The result should be an exact copy of only the lines from the one holding "This screenshot has height=795, width=1512." through the last line of the data below, please, without pictures.

====== Supplied records

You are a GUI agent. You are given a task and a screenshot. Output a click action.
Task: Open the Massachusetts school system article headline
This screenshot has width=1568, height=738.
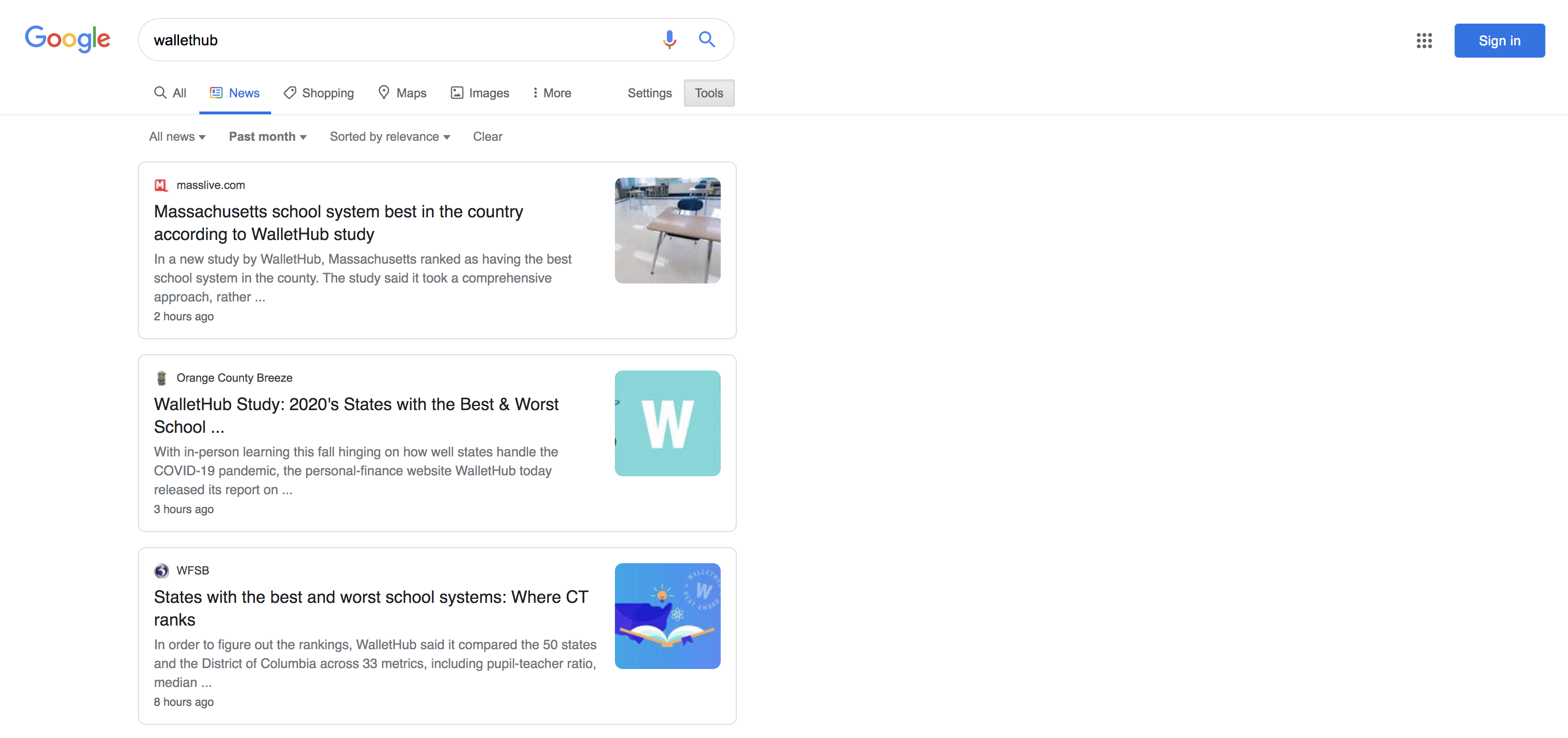[x=339, y=223]
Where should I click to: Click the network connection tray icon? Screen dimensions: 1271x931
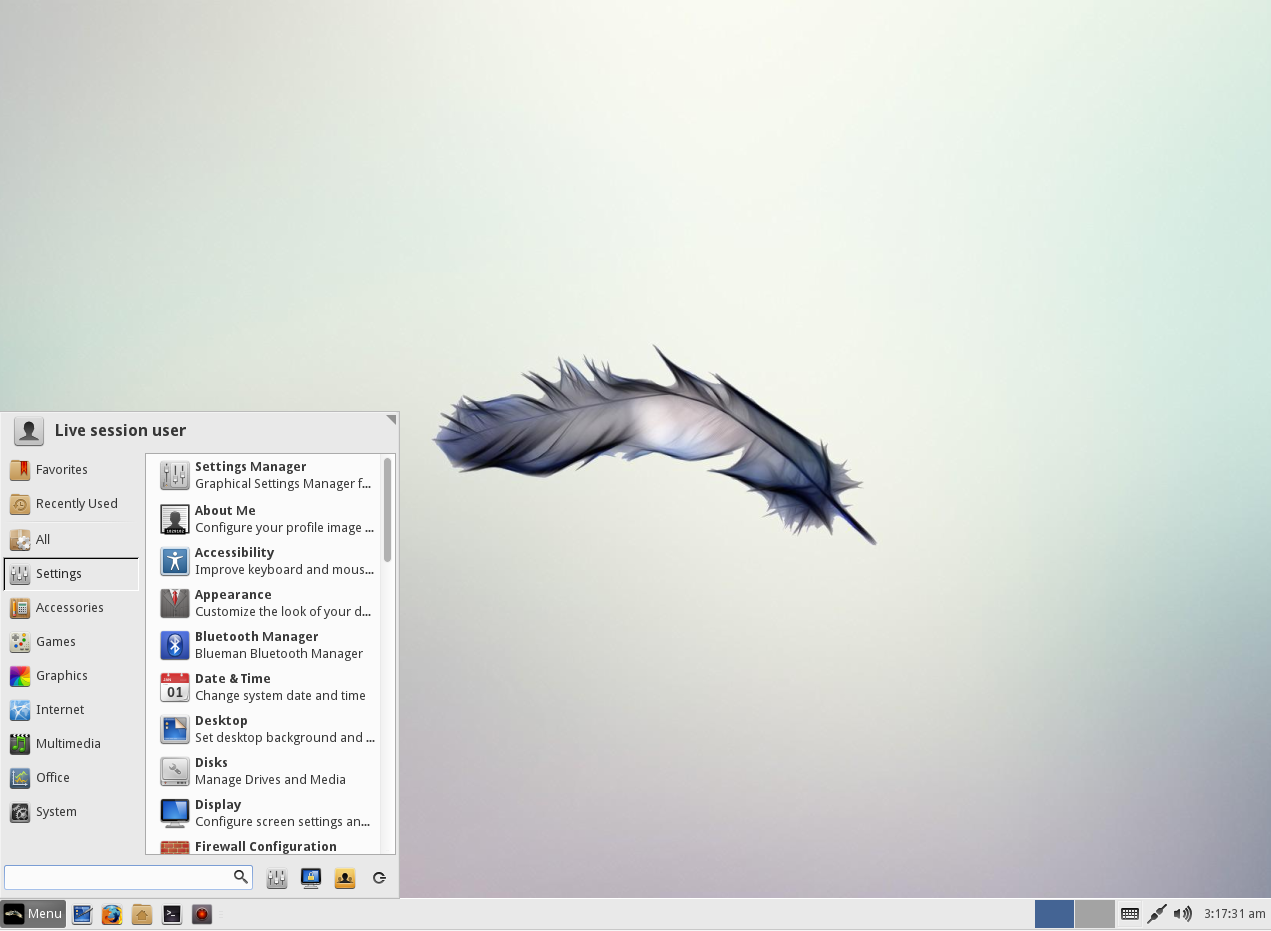(1157, 913)
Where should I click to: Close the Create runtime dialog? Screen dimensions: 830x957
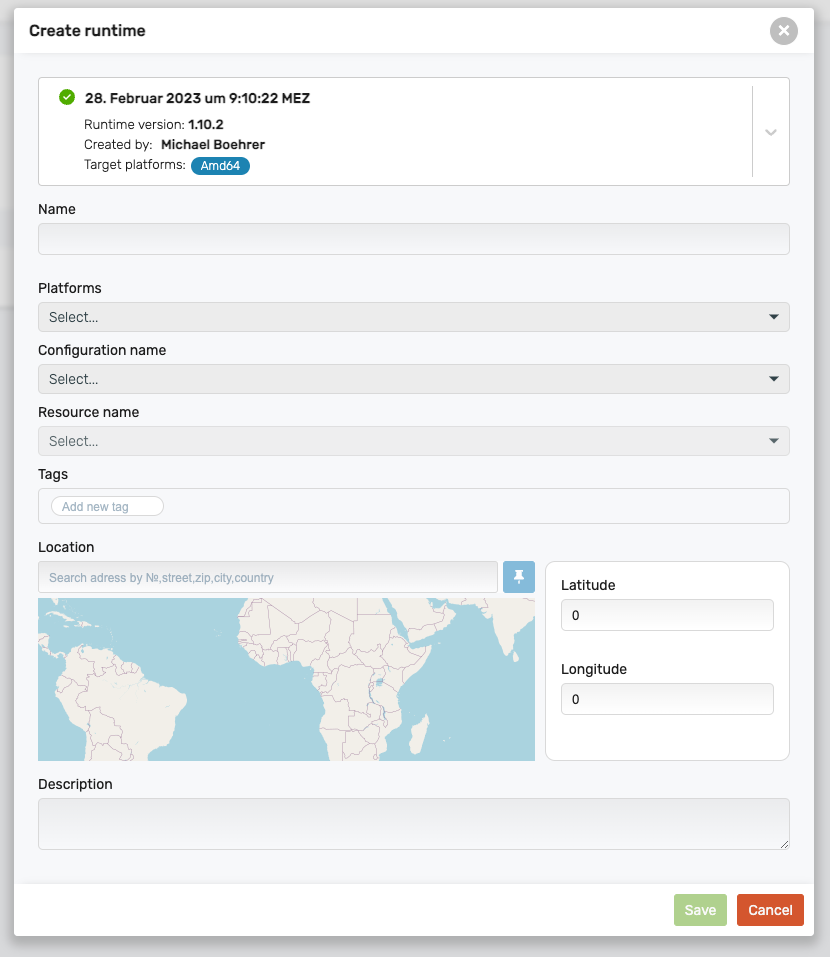784,31
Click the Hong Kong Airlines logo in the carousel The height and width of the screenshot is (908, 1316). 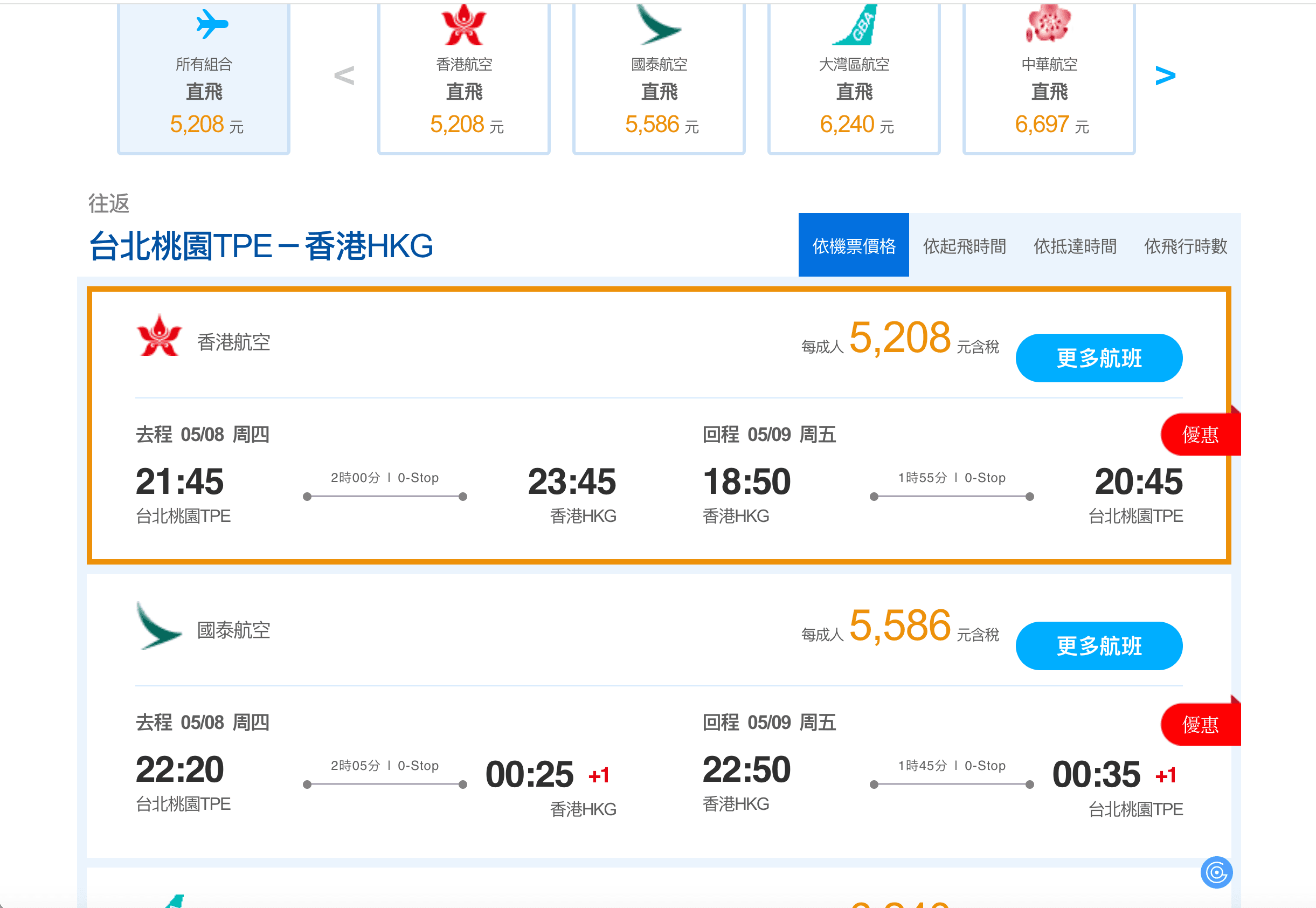point(464,25)
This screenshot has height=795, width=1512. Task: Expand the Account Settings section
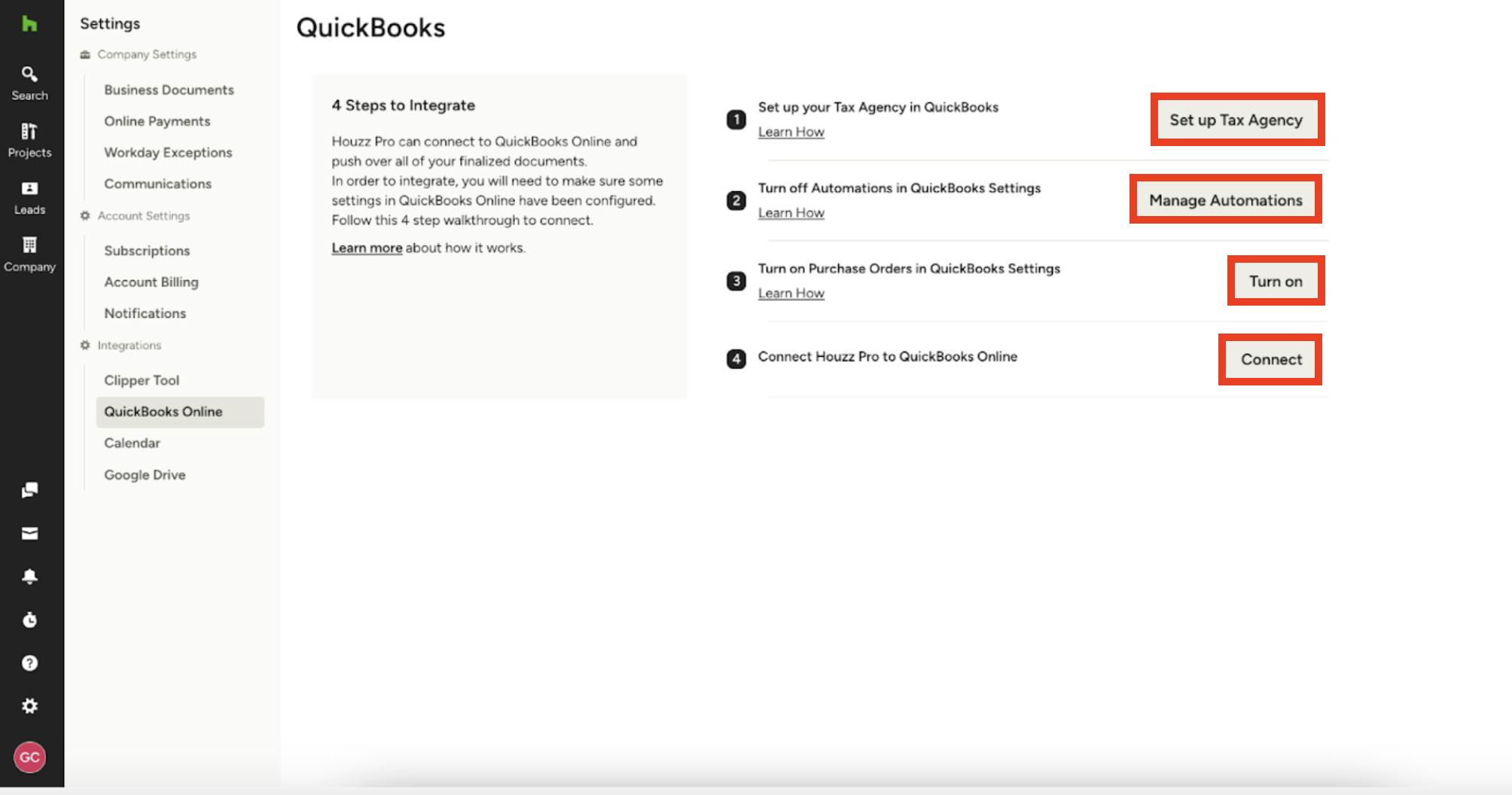click(x=143, y=216)
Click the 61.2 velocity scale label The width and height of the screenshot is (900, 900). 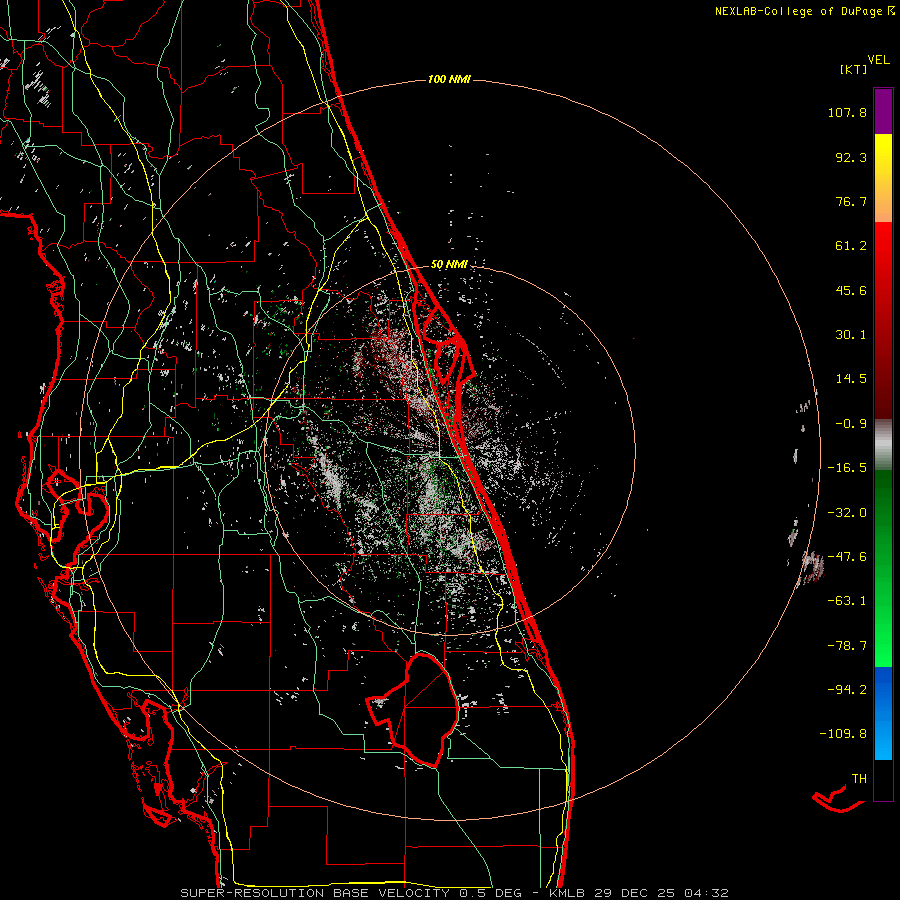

============

#### [Solution to this task]
This screenshot has height=795, width=1512. Task: Expand the Account Settings section
click(x=143, y=216)
Click the 61.2 velocity scale label The width and height of the screenshot is (900, 900). 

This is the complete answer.